DATA FOR REVIEW
Segment Open

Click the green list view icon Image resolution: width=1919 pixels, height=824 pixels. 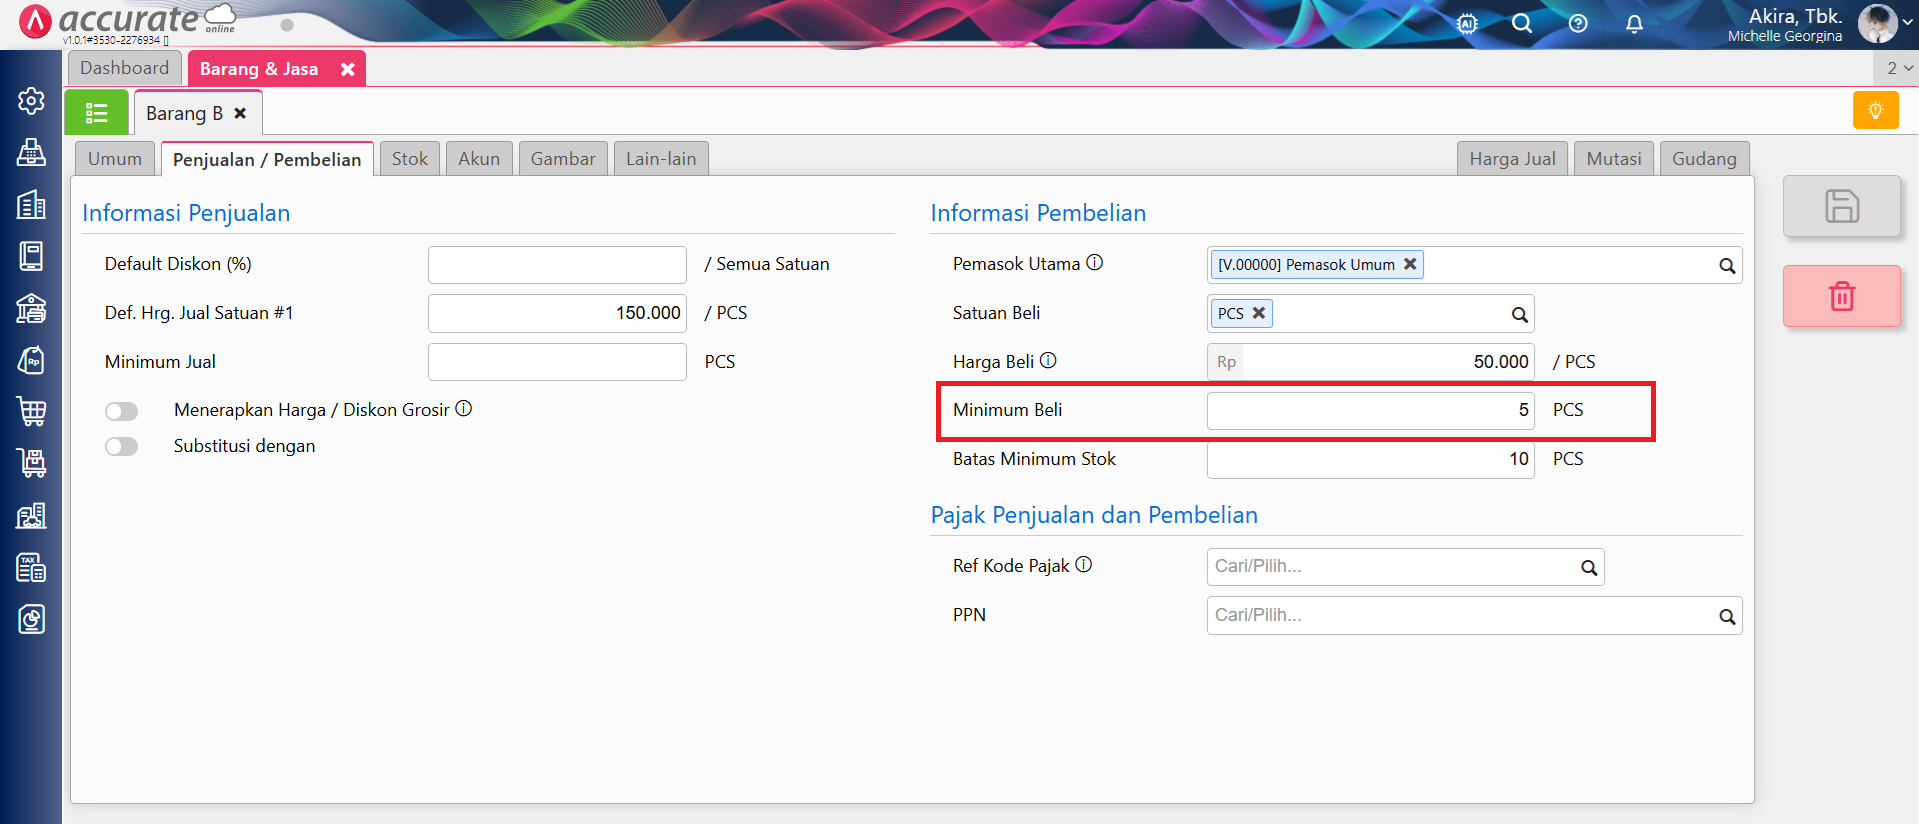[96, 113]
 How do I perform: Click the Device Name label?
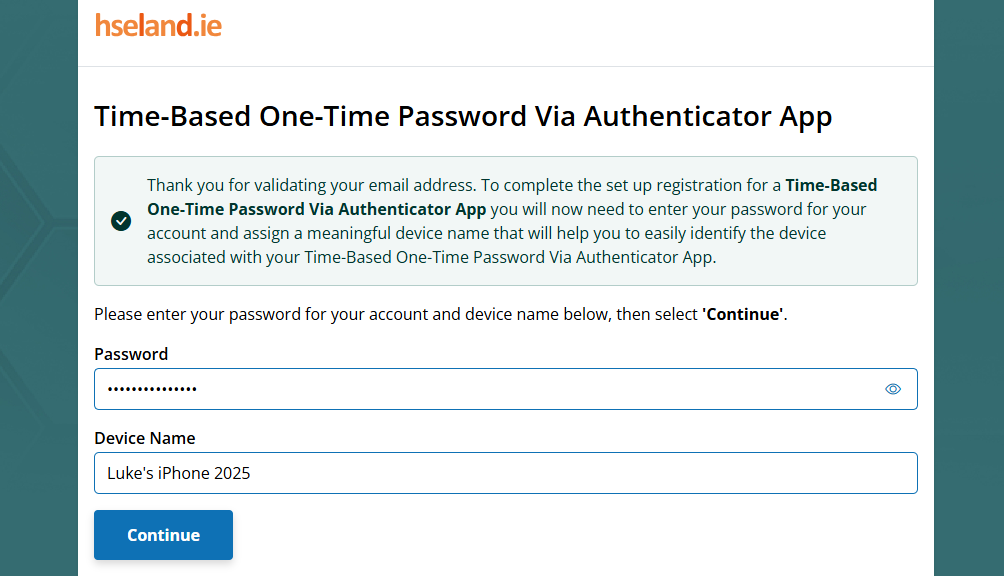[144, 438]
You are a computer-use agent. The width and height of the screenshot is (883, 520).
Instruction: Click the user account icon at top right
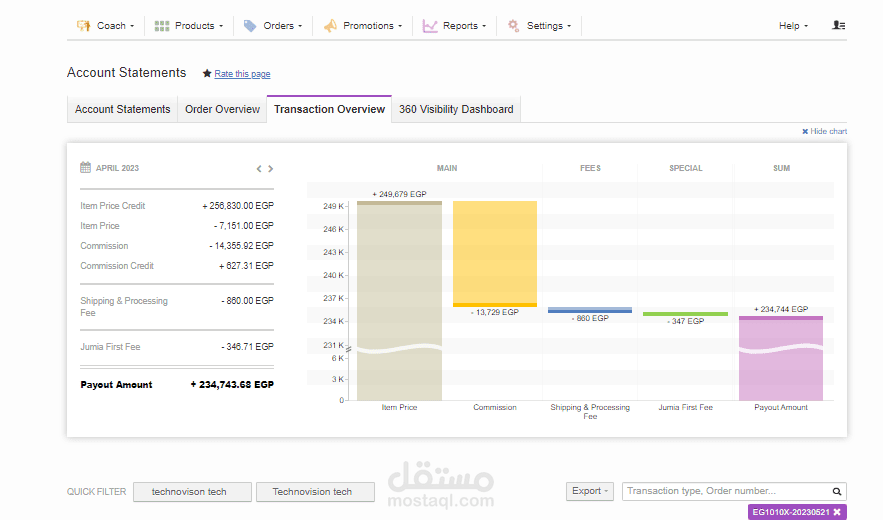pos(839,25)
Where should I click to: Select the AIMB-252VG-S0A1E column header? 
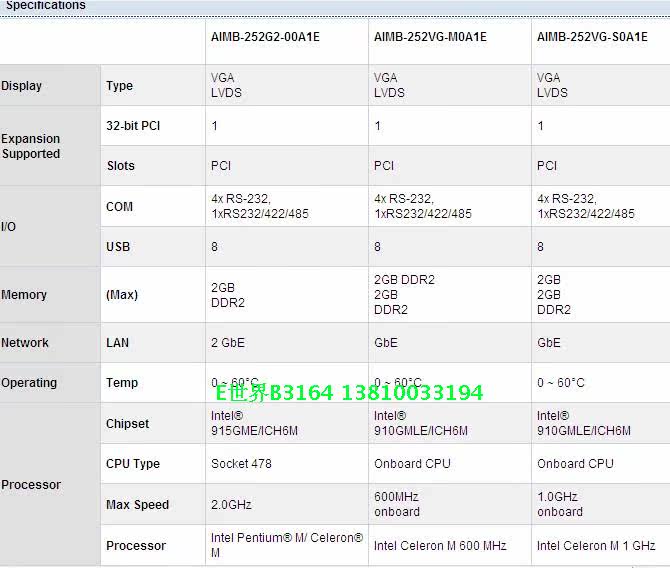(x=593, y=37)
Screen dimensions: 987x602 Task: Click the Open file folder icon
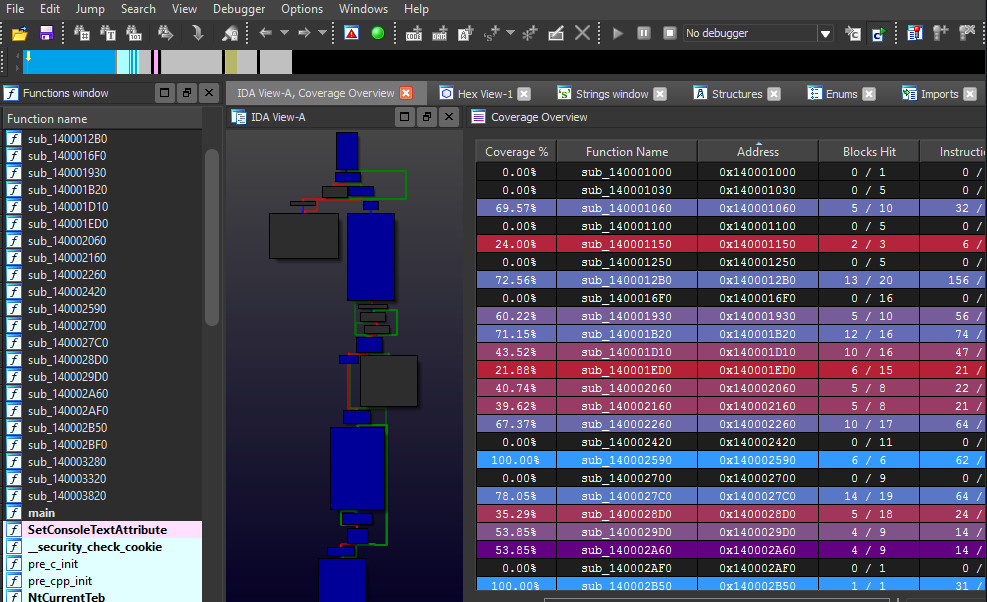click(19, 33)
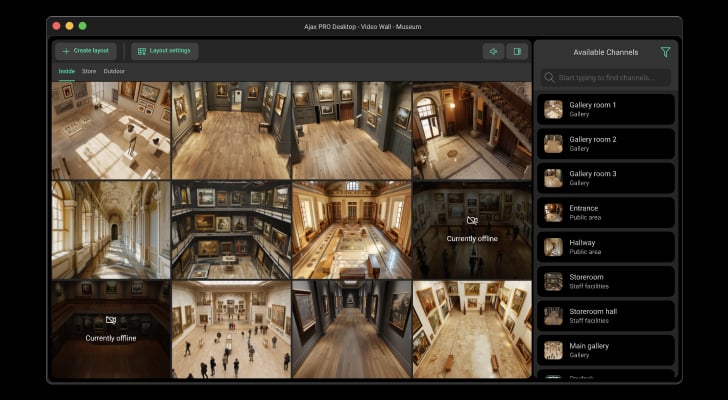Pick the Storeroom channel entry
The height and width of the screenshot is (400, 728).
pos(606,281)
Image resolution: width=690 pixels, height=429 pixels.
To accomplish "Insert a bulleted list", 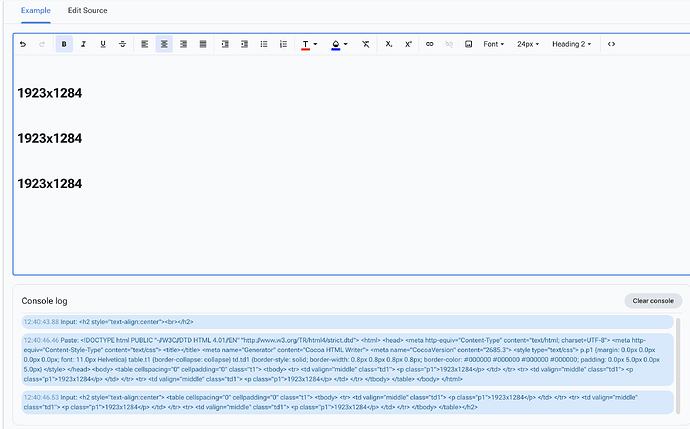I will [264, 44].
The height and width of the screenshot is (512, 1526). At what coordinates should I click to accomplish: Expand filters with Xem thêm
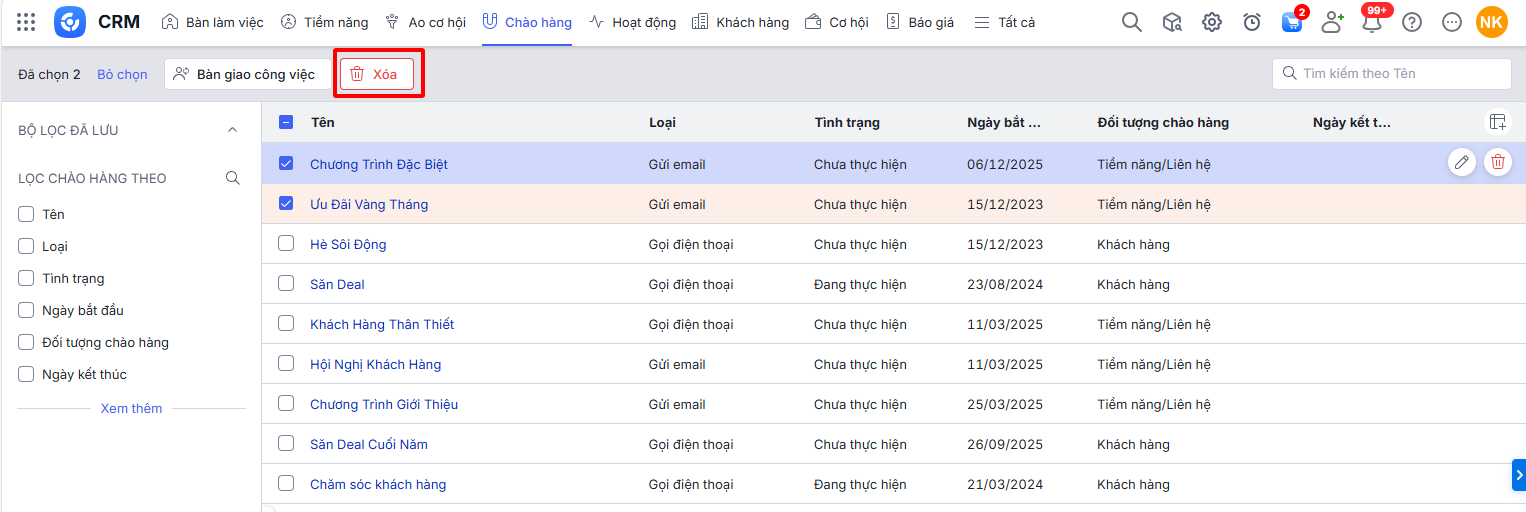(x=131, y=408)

Segment Closed

EXERCISE AIM
For this exercise, write out exactly the lines from the one with "The height and width of the screenshot is (512, 1526)." through the last line of the records, inclusive, and leave each picture out.

WORKED SOLUTION
The height and width of the screenshot is (512, 1526). At what coordinates should I click to accomplish: Expand filters with Xem thêm
(x=131, y=408)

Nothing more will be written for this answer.